From the court order below, return the passage from "Sixth, to the" to "693, 697 (1976)." word for word.

-- Quoted text --

┄┄┄┄┄┄┄┄┄┄

Fifth, plaintiff cannot assert claims for violations of federal criminal law. As a private party, plaintiff has no standing to prosecute a criminal action and has no protected interest in the prosecution of another. See Linda R. S. v. Richard D., 410 U.S. 614, 619 (1973) ("[A] private citizen lacks a judicially cognizable interest in the prosecution or nonprosecution of another"); Doyle v. Oklahoma Bar Ass'n, 998 F.2d 1559, 1566-67 (10th Cir. 1993) (private citizen has no standing to have lawyer disciplined or criminally charged); Sattler v. Johnson, 857 F.2d 224, 227 (4th Cir. 1988) (neither member of public at large nor victim has right to have another criminally prosecuted).

Sixth, to the extent plaintiff alleges that previous rulings of federal courts were made in errors, those claims are not cognizable in this court. In order to seek redress under § 1983, a plaintiff must assert the violation of a federal "right," not merely the violation of federal "law." See Golden State Transit Corp. v. Los Angeles, 493 U.S. 103, 106 (1989). To state a claim, a plaintiff must show a specific constitutional or federal guarantee safeguarding the interests that have been invaded. See Paul v. Davis, 424 U.S. 693, 697 (1976).

The amended complaint should state the claims for relief with clarity. The rambling, argumentative complaint fails to satisfy some of the basic purposes of a complaint: framing the dispute and giving the defendants and court notice of the claims upon which relief is sought. The abundant citations and legal arguments are unnecessary and misplaced, as the complaint is more about telling the reader what the plaintiff's claims are rather than why he should win. The amended complaint need not be long. In fact, a brief and clear statement with regard to each claim listing each defendant's actions regarding that claim is preferable. Accordingly, the complaint is DISMISSED WITH LEAVE TO AMEND. Plaintiff will be provided with thirty days in which to amend to correct the deficiencies in his complaint if he can do so in good faith. C. Miscellaneous motions

Plaintiff's motion to supplement the original complaint with his appellate brief is DENIED as unnecessary. Plaintiff is direct to file an amended complaint conforming to correcting the deficiencies described above.

┄┄┄┄┄┄┄┄┄┄

-- Entries showing where items appear --
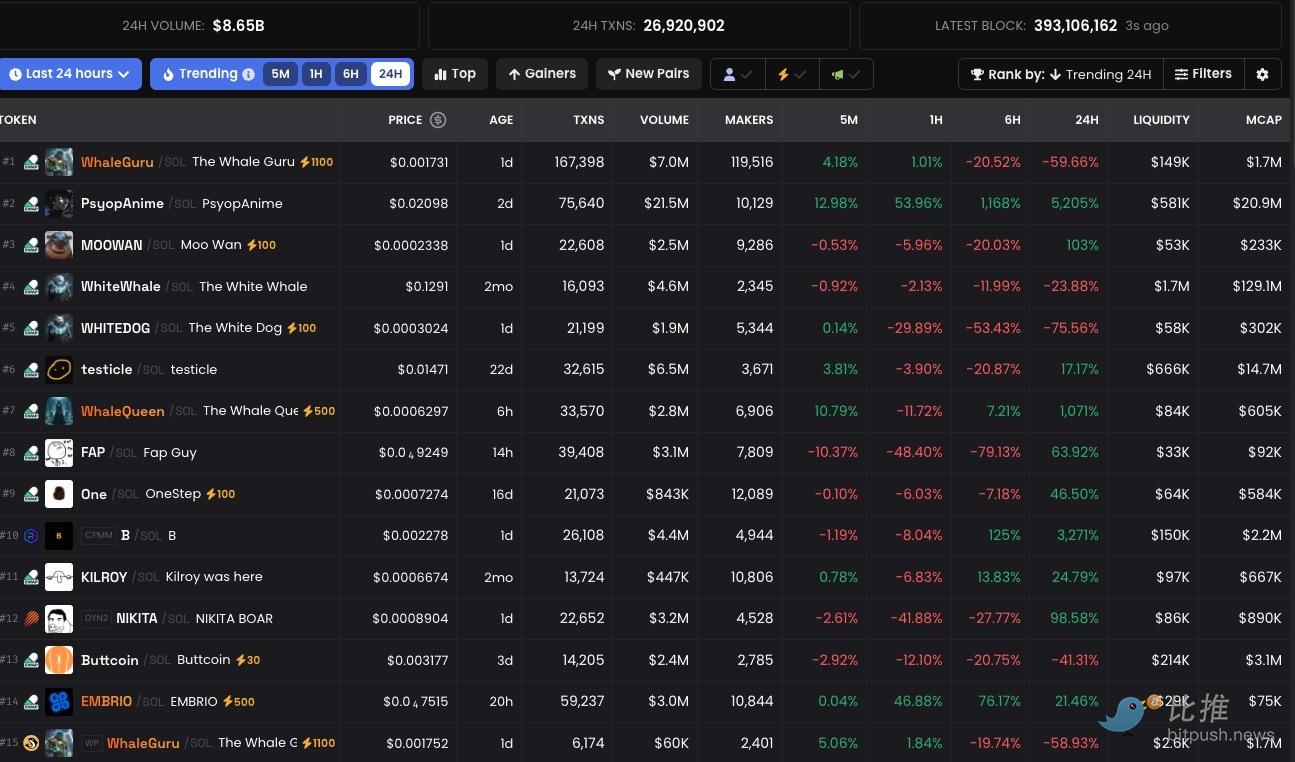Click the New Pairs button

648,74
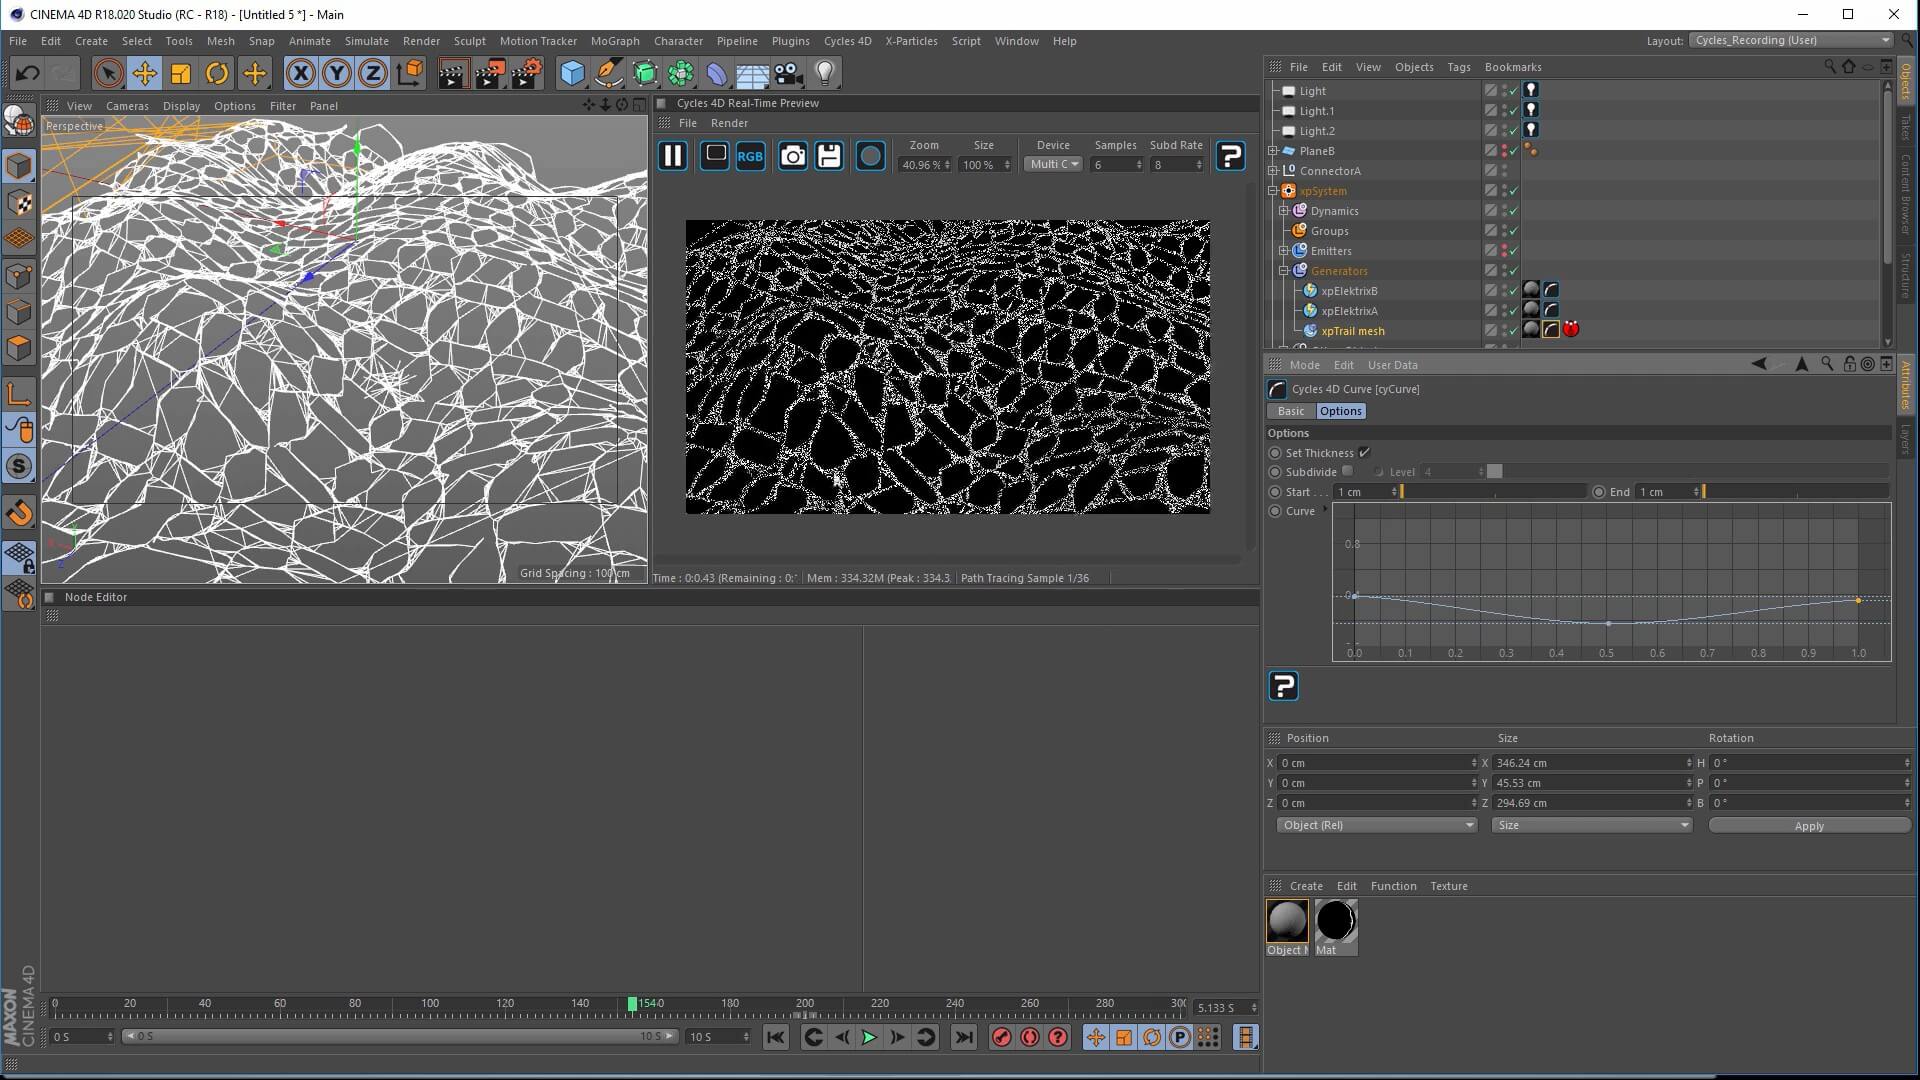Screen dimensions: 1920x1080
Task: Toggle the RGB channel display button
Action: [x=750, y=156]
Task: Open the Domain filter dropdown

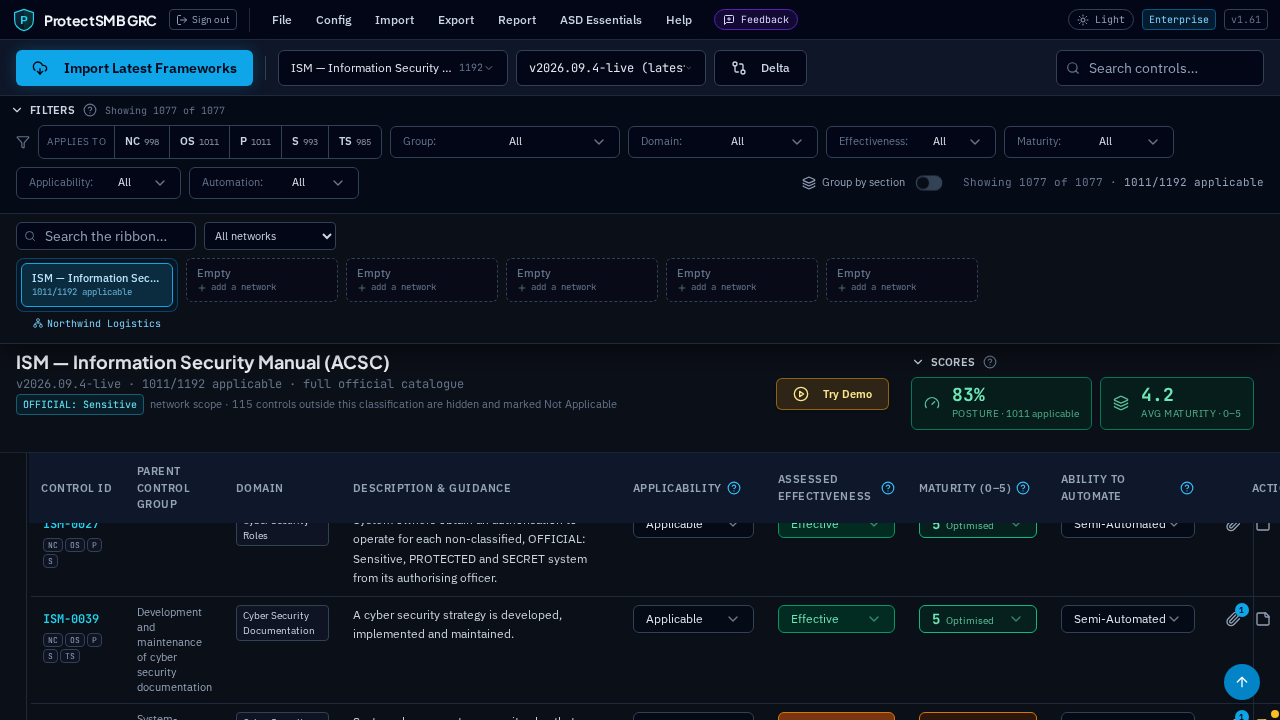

┄┄┄┄┄┄┄┄┄┄

-- Full solution --
Sixth, to the extent plaintiff alleges that previous rulings of federal courts were made in errors, those claims are not cognizable in this court. In order to seek redress under § 1983, a plaintiff must assert the violation of a federal "right," not merely the violation of federal "law." See Golden State Transit Corp. v. Los Angeles, 493 U.S. 103, 106 (1989). To state a claim, a plaintiff must show a specific constitutional or federal guarantee safeguarding the interests that have been invaded. See Paul v. Davis, 424 U.S. 693, 697 (1976).